### PASSAGE
____________
Skip to contents

Canonical correlation analysis that is scalable to high dimensional data. Uses covariance shrinkage and algorithmic speed ups to be linear time in p when p > n.

Usage

cca(X, Y, k = min(dim(X), dim(Y)), lambda.x = NULL, lambda.y = NULL)

Arguments

X

first matrix (n x p1)

Y

first matrix (n x p2)

k

number of canonical components to return

lambda.x

optional shrinkage parameter for estimating covariance of X. If NULL, estimate from data.

lambda.y

optional shrinkage parameter for estimating covariance of Y. If NULL, estimate from data.

Value

statistics summarizing CCA

Details

Results from standard CCA are based on the SVD of \(\Sigma_{xx}^{-\frac{1}{2}} \Sigma_{xy} \Sigma_{yy}^{-\frac{1}{2}}\).

Avoids computation of \(\Sigma_{xx}^{-\frac{1}{2}}\) by using eclairs. Avoids cov(X,Y) by framing this as a matrix product that can be distributed. Uses low rank SVD. Other regularized CCA adds lambda to covariance like Ridge. Here it is a mixture

Examples

pop <- LifeCycleSavings[, 2:3]
oec <- LifeCycleSavings[, -(2:3)]

decorrelate:::cca(pop, oec)
#>        Fast regularized canonical correlation analysis
#> 
#>   Original data rows: 50 
#>   Original data cols: 2, 3
#>   Num components:     2 
#>   Cor:                0.741 -0.34 ...
#>   rho.mod:            13579.5 1.047 ...
#>   Cramer's V:         13579.5 
#>   lambda.x:           0.0123 
#>   lambda.y:           0.665 
#
____________
### SUPPLIED ENTRIES
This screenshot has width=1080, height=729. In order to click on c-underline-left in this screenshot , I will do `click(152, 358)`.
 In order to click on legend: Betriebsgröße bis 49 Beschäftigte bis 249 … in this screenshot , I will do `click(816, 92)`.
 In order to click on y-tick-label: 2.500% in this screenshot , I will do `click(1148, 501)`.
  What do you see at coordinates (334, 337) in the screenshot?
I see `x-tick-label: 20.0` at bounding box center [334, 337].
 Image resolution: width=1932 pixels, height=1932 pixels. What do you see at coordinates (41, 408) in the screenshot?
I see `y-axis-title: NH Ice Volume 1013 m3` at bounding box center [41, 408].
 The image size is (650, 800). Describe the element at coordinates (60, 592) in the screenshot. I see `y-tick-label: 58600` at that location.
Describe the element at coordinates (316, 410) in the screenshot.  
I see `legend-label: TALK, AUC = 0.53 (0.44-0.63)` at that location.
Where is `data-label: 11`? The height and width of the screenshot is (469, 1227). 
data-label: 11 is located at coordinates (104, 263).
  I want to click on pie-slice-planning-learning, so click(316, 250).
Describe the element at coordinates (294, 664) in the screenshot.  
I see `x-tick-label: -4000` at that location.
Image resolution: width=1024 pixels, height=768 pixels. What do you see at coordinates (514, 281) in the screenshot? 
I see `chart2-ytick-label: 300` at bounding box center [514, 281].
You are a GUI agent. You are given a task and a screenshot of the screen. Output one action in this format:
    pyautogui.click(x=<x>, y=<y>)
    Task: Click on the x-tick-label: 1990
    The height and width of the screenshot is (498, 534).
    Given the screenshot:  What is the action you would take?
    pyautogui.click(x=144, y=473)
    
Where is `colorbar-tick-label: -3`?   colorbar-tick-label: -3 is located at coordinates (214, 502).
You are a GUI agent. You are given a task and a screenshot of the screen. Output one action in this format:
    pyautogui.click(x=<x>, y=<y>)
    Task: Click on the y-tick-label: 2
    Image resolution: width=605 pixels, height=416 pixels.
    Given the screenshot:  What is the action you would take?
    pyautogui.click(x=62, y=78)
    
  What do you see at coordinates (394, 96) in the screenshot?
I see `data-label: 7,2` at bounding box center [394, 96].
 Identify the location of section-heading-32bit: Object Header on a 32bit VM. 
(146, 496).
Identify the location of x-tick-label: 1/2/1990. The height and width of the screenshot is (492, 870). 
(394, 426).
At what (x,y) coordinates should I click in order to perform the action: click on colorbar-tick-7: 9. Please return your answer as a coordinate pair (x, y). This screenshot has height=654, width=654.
____________
### QUESTIONS TO ANSWER
1 – In the cca documentation, what happens to the shrinkage parameter for estimating the covariance of Y when lambda.y is left as NULL?
2 – Quote the cca documentation starting with "statistics summarizing CCA" and going on through "decorrelate:::cca(pop, oec)".

### SOLUTIONS BELOW
1 – It is estimated from the data.

2 –
statistics summarizing CCA

Details

Results from standard CCA are based on the SVD of \(\Sigma_{xx}^{-\frac{1}{2}} \Sigma_{xy} \Sigma_{yy}^{-\frac{1}{2}}\).

Avoids computation of \(\Sigma_{xx}^{-\frac{1}{2}}\) by using eclairs. Avoids cov(X,Y) by framing this as a matrix product that can be distributed. Uses low rank SVD. Other regularized CCA adds lambda to covariance like Ridge. Here it is a mixture

Examples

pop <- LifeCycleSavings[, 2:3]
oec <- LifeCycleSavings[, -(2:3)]

decorrelate:::cca(pop, oec)